Victorian sewerage contraptions have been unearthed ahead of flooding concerns from Yorkshire Water.
Twenty-six Buchan systems channelling household waste to the sewerage system will be removed from pipe systems across Halifax, Brighouse, Bradford, and Cleackheaton in a pro-active initiative to minimise sewer flooding.
Originally fitted in 1865 to prevent gases, smells and vermin entering Victorian cellared properties the Buchans struggle to cope with modern day wastes.
Weighing up to 100 kilos, the U-shaped piping will be removed and replaced with straight piping allowing for waste and water to run smoothly to the sewer.

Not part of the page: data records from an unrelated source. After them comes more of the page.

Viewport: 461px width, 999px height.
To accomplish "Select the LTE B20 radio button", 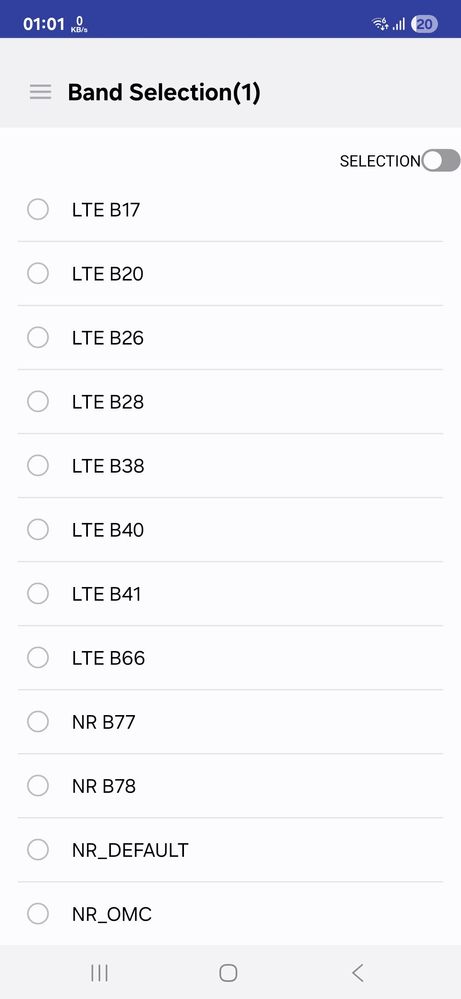I will [38, 273].
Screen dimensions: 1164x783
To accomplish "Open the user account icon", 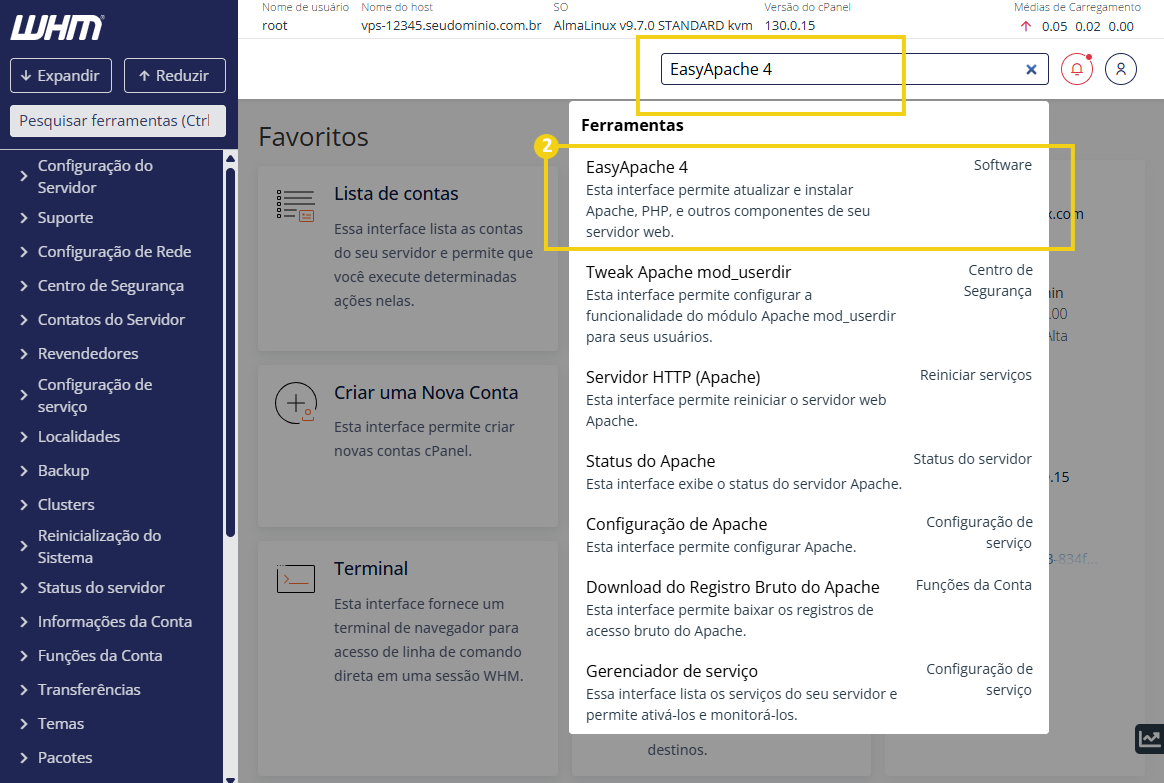I will pos(1121,69).
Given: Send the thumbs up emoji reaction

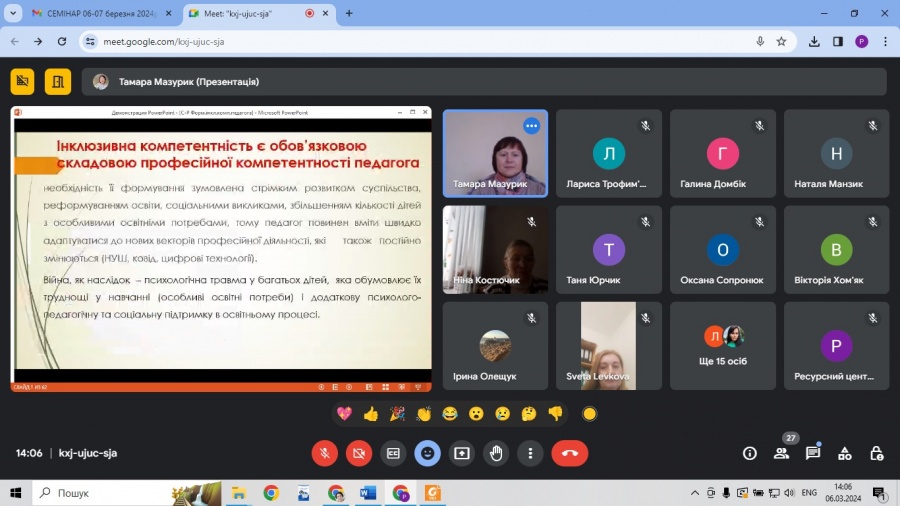Looking at the screenshot, I should tap(371, 413).

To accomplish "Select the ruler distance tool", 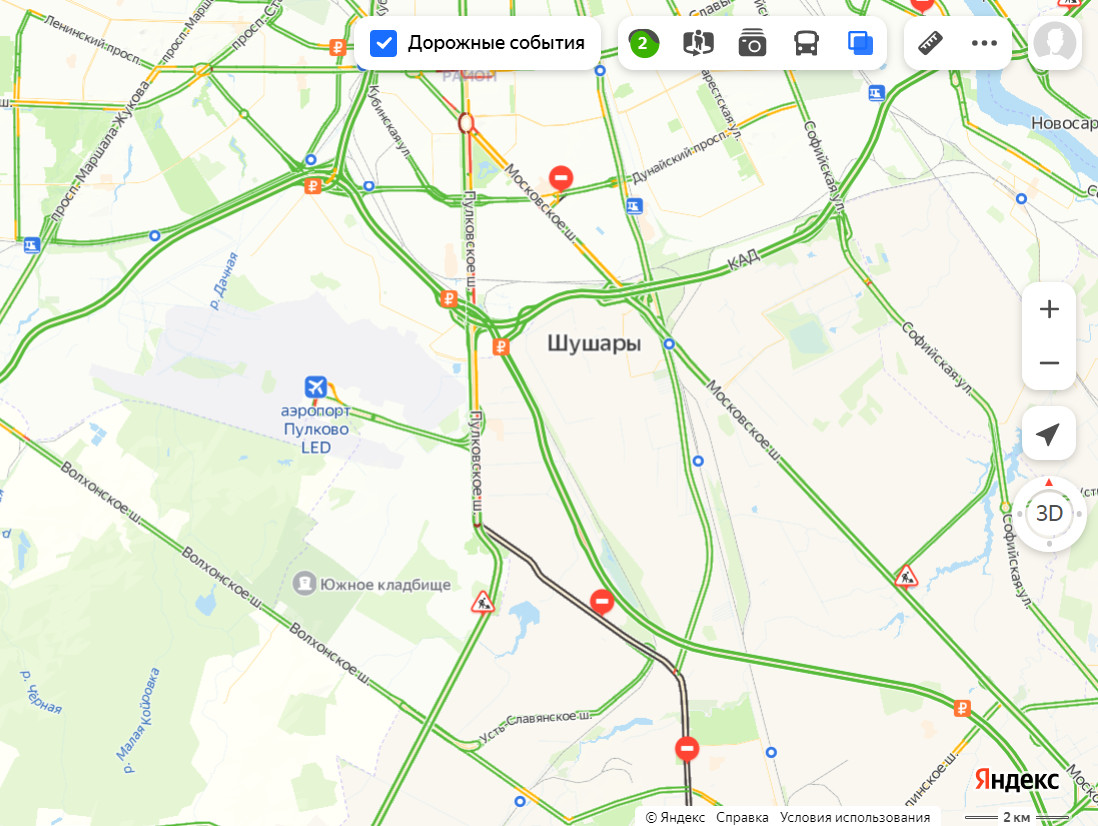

Across Yorkshire, thousands of relics have already been removed by the water board. Chris Bradshaw, project manager for Yorkshire Water said: “On this occasion we identified a large number of Buchan traps in one area and, instead of doing the work piecemeal, we will aim to remove as many as possible in the shortest possible time.” The length of time for each Buchan will depend on their depth and will take from half a day up to three days to remove. The £250,000 Calderdale pilot scheme is expected to be completed by the end of March.
On-site technical project assistant Bob Waterson said: “There will be no disruption to service. We have had no complaints regarding access to properties.”
“The Buchans are a great example of Victorian engineering and ingenuity. It’s what the toilet was based on.”
Made from vitrified clay, the Buchan traps were installed on Victorian sewers because engineers believed that sewer gases should be stopped from getting into houses via newly-installed toilets.
Up to 100 residents will be affected by the project though they will have been notified in writing. Yorkshire Water said its contractors, Barnhale WSP will need access to the property but staff will carry identification.